The current Orders (or PIP) dice  system I use (inspired by DBA) where you roll a die to indicate how many groups of units you can move has a nice "boardgame" feel to it and it has worked well with the Square Brigadier where each unit was a battalion. Now that I am using companies as units, grouped in battalions based on historical OB's, no matter how I tweak it, I am having trouble getting it to work seamlessly with scenarios that might range from 6 individual companies up to 8 or more battalions of 4 companies each plus a number of supporting units. I could probably solve it by ignoring historical organizations or having various systems depending on the size of the game but its not really doing a good job of "feeling right" at the company level anyway.

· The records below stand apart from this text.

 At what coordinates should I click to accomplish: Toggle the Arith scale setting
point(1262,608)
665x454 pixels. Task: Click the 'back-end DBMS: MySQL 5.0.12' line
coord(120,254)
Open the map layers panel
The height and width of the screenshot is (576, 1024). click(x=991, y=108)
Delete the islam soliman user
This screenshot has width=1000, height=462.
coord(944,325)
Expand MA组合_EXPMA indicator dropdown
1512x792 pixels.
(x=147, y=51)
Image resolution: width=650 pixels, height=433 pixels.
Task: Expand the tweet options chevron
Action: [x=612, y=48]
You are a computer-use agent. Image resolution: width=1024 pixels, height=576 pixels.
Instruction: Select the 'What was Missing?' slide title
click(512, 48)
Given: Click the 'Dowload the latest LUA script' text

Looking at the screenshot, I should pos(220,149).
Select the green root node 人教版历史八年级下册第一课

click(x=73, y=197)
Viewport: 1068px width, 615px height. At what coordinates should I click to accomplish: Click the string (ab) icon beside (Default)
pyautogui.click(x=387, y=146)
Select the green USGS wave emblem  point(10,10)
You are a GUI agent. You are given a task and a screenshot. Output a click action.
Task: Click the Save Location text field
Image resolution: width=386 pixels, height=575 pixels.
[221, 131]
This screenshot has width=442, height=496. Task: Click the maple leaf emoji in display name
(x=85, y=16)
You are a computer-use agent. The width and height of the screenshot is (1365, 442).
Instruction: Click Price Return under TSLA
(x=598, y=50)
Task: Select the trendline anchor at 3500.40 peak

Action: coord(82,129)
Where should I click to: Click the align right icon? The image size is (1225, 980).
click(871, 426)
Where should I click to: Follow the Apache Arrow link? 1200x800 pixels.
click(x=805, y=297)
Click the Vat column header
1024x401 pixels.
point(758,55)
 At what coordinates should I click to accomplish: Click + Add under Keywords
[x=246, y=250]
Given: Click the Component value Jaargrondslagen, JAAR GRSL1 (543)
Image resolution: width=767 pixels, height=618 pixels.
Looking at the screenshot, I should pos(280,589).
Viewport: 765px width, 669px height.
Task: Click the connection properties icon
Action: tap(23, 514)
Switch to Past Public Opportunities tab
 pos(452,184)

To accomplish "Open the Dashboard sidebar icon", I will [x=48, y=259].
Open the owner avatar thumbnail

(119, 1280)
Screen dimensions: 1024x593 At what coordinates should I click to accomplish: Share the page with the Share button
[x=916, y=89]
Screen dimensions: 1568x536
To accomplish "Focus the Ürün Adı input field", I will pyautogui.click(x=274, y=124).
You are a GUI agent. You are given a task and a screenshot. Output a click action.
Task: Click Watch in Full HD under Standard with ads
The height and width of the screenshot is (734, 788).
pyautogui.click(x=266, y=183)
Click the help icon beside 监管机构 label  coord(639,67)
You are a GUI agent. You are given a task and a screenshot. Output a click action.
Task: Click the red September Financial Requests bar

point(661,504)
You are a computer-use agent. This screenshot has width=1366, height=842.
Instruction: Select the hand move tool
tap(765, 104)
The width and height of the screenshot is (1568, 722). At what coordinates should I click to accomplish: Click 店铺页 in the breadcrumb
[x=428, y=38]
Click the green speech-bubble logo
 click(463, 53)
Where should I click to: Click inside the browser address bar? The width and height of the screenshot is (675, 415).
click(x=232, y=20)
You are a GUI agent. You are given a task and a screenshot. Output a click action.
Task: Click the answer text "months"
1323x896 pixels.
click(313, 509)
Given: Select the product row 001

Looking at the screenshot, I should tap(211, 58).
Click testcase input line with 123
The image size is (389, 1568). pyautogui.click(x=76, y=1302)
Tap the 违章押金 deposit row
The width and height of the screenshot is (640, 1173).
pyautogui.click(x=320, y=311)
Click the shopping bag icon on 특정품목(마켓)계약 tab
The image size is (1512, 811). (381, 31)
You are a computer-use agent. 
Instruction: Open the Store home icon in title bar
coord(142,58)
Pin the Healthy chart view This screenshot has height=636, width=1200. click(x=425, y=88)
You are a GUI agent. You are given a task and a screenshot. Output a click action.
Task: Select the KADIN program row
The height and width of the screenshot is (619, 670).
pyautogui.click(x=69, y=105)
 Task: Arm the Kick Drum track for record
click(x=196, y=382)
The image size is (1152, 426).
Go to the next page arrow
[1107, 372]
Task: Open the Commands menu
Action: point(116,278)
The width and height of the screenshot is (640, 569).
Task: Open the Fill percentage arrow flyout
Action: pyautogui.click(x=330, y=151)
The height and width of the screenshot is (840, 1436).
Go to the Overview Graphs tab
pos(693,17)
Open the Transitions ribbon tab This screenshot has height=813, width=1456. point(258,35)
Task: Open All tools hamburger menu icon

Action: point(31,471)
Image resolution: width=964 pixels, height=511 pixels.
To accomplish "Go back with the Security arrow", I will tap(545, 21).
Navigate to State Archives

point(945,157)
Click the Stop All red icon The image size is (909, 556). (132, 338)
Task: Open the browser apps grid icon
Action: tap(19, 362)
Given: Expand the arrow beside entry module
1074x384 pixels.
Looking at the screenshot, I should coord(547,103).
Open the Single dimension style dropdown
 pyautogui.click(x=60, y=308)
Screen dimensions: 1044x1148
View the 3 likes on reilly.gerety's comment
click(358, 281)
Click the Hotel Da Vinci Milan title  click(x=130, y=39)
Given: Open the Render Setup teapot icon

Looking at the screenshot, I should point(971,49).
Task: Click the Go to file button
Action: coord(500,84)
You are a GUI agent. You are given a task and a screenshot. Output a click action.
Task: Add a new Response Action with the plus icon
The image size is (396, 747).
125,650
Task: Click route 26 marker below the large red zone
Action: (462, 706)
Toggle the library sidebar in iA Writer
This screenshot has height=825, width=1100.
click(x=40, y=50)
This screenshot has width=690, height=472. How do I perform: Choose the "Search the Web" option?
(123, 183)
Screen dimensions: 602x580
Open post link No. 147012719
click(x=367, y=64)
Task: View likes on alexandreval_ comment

An Oberhilse cavalry patrol approaches a Rebel held town c 1904
So, for my next game, I am going to experiment with an older method, allowing the player as General to give orders to his direct reports at the start of a game, be they a battalion commander with 4 companies or a battery commander with 1 gun etc. Orders will last until changed or no longer relevant.. When orders are issued there will be a roll to see if they were received and understood, delayed, or lost  with penalties for being engaged or too far away without communications etc.  Normally orders to a battalion commander will apply to all of his units but if an individual company is "out of command"  then it will have to dice each turn to move. In all other cases, dice and combat reaction rules will indicate determine how well units are doing in carrying out orders. So if a battery misses, perhaps they off target or perhaps  the battery commander decided not to fire or there was a problem in the battery site. Obviously in a solo game both sides will know the others orders but it will usually be fairly plain for example, if an enemy battalion is dug in around a village then they are probably planning to hold it at least initially.

To test the upper limits a bit and add a dash of colour, I think I will head back to Atlantica and break out some red and blue coats. I should jot down some actual rules to back up the concept while I am at it, especially since I've realized that I need to tweak the unstated ground scale to accommodate the .4 man companies. The goal is to play either on Sunday or the next cold rainy day.